Celan was a German-speaking Romanian Jew who lived most of his adult life in exile in Paris. He committed suicide in 1970, leaving behind a body of remarkable poems, two of which feature in the program: Todesfuge, or Death Fugue, and Todtnauberg.
Death Fugue was Celan’s first great poem and it talks about life in the Nazi death camps in startling new ways, while Todtnauberg is an enigmatic account of Celan’s meeting in 1967 with the famous – or perhaps infamous – German philosopher Martin Heidegger, at Heidegger’s remote mountain hut in the Black Forest.

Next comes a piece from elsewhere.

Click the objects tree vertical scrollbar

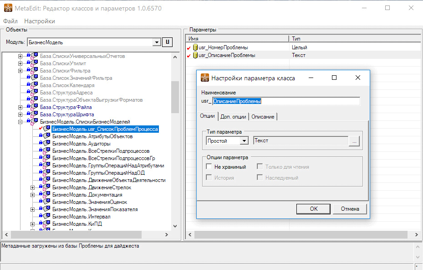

This encounter between the great Jewish poet and the philosopher notorious for his Nazi sympathies was in fact the starting point for today’s feature. But as you’ll hear, once 360 producer Tony MacGregor started looking into the story, he became swept up into something far richer and far more compelling than he had ever imagined.
The feature incorporates two monologues written by the Australian playwright Stephen Sewell, in which he imagines how both Celan and Heidegger might reflect upon their fateful encounter in the Black Forest.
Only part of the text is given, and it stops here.